DIALEKSIS.COM | Banda Aceh - Undangan yang diberikan kepada raksasa energi seperti Shell Indonesia, BP-AKR, dan Vivo Energy Indonesia untuk merambah pasar di Aceh menuai tanggapan tajam dari praktisi ekonomi, Irfan Sofni.
Menurut Irfan, kehadiran perusahaan-perusahaan tersebut harus didasari oleh analisis mendalam terkait potensi pasar, khususnya daya beli masyarakat dan hasil assessment dari para marketer di daerah.
"Perusahaan besar tak akan menginvestasikan dana dan sumber daya mereka ke pasar yang belum menunjukkan daya beli yang memadai. Hasil assessment marketer di Aceh saat ini kurang meyakinkan untuk mendukung keberlangsungan penjualan produk-produk minyak," ujar Irfan kepada Dialeksis, Senin (10/3/2025).
Irfan menekankan bahwa sebelum menerima undangan dari Pemerintah Aceh, para pengusaha tentu akan melakukan kajian mendalam untuk memastikan bahwa Aceh benar-benar layak menjadi tujuan investasi mereka. Oleh karena itu, tugas utama pemerintah daerah adalah menciptakan daya tarik yang membuat para investor tertarik datang dan berinvestasi di Aceh. Hal ini dapat dicapai dengan memberikan pelayanan yang lebih unggul dibandingkan daerah lain di Sumatera, yang merupakan pesaing terdekat dalam menarik minat pengusaha dari luar.
Dalam pandangannya, meskipun Aceh memiliki potensi sumber daya alam yang besar, realita ekonomi masyarakatnya masih jauh dari standar yang dapat menarik minat investasi besar.
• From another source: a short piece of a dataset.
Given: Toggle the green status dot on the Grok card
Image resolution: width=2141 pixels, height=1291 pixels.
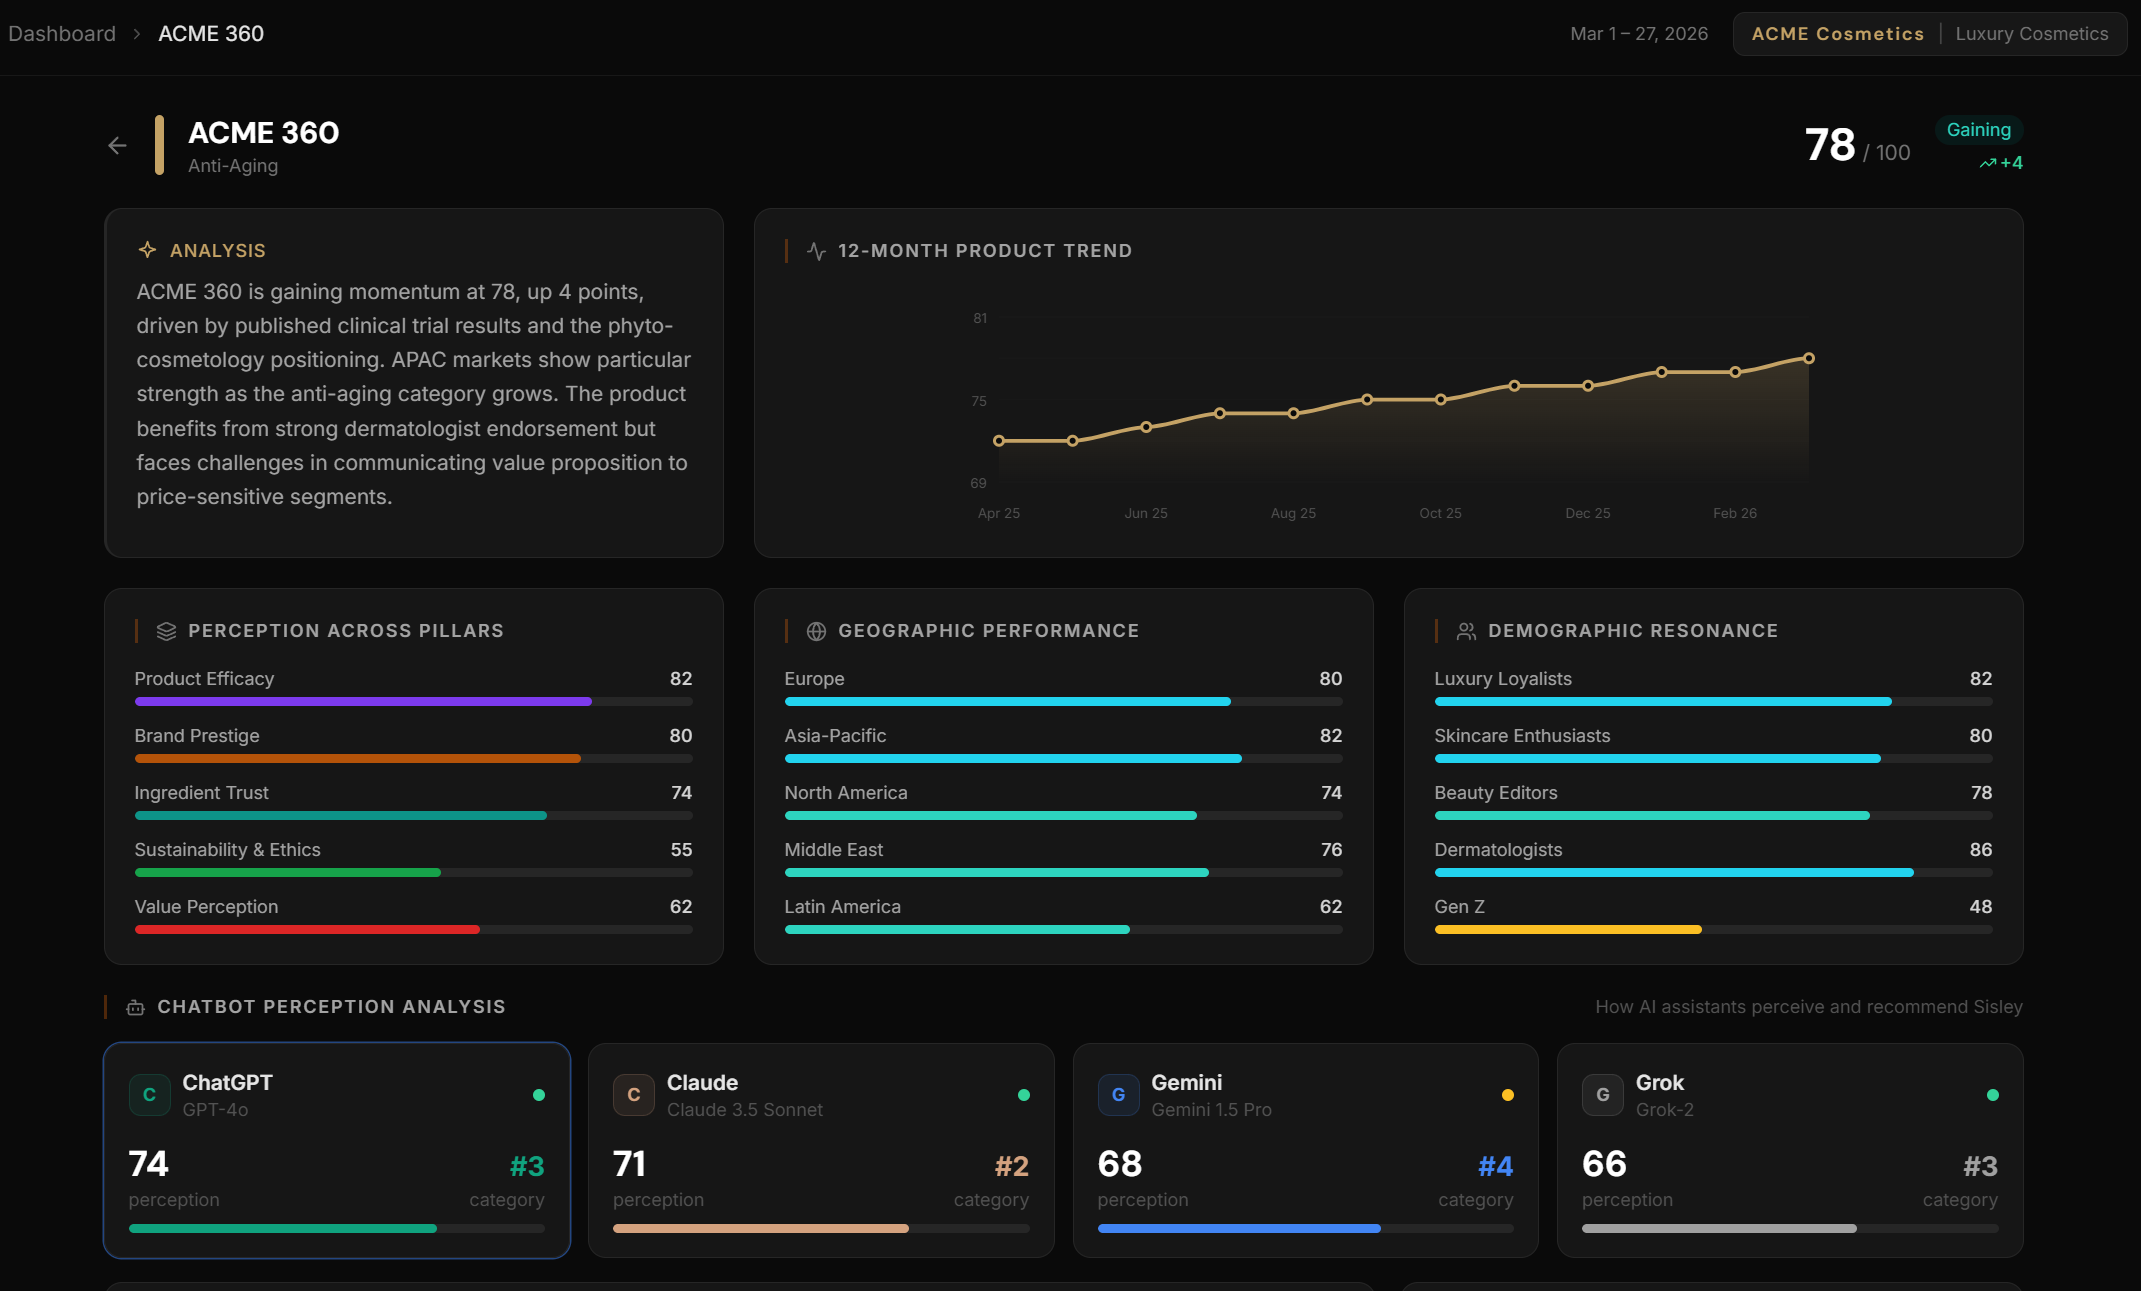Looking at the screenshot, I should (x=1992, y=1095).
Ia menambahkan bahwa disparitas ekonomi dan infrastruktur pendukung yang belum optimal menjadi dua hambatan utama yang harus diatasi terlebih dahulu.
Lebih lanjut, Irfan menegaskan bahwa undangan yang hanya semata-mata untuk mengajak investor agar bisa beraktivitas di Aceh tentu tak akan berbunyi dan tak mungkin di tanggapi jika infrastruktur keseluruhan dan keamanan di Aceh tidak dijamin oleh pemerintah daerah.
Menurutnya, sebelum para investor bersedia merealisasikan bisnis profosalnya di jalankan di Aceh, jaminan tersebut harus benar-benar ada sebagai landasan utama dalam pengambilan keputusan investasi.
Irfan juga menyoroti bahwa sebelum mengundang perusahaan besar, perlu dilakukan studi pasar yang komprehensif.
"Data konsumen di Aceh menunjukkan adanya perbedaan signifikan dalam daya beli dibandingkan dengan wilayah lain. Hal ini tentu berimplikasi pada strategi pemasaran yang harus benar-benar disesuaikan dengan kondisi lokal," ujarnya.
Ia menekankan pentingnya pendekatan yang berbasis riset dan strategi yang realistis, antara lain:
Analisis Daya Beli: Menilai pendapatan per kapita dan kebiasaan konsumsi masyarakat Aceh secara mendetail.
Infrastruktur Distribusi: Mengidentifikasi kesiapan logistik dan fasilitas pendukung yang mampu menjamin distribusi produk secara efisien.
Strategi Pemasaran Lokal: Menyesuaikan pendekatan pemasaran agar lebih relevan dengan karakteristik dan kebutuhan masyarakat Aceh.
Menurut Irfan, peran pemerintah sangat krusial dalam menciptakan ekosistem bisnis yang kondusif.
"Pemerintah harus proaktif menyediakan dukungan, baik dari sisi infrastruktur maupun kebijakan fiskal yang dapat meningkatkan daya beli masyarakat. Dengan begitu, kehadiran perusahaan besar di Aceh tidak hanya menguntungkan mereka, tetapi juga membawa manfaat ekonomi bagi masyarakat setempat," jelasnya.
Irfan juga mengingatkan bahwa keputusan untuk mengundang perusahaan energi harus didasarkan pada analisis pasar yang objektif.
"Undangan semata tanpa landasan ekonomi yang kuat dan tanpa adanya jaminan infrastruktur serta keamanan akan berisiko menimbulkan kerugian investasi yang signifikan. Kita harus memastikan bahwa setiap langkah strategis dilakukan dengan pertimbangan matang demi kemajuan ekonomi daerah," pungkasnya.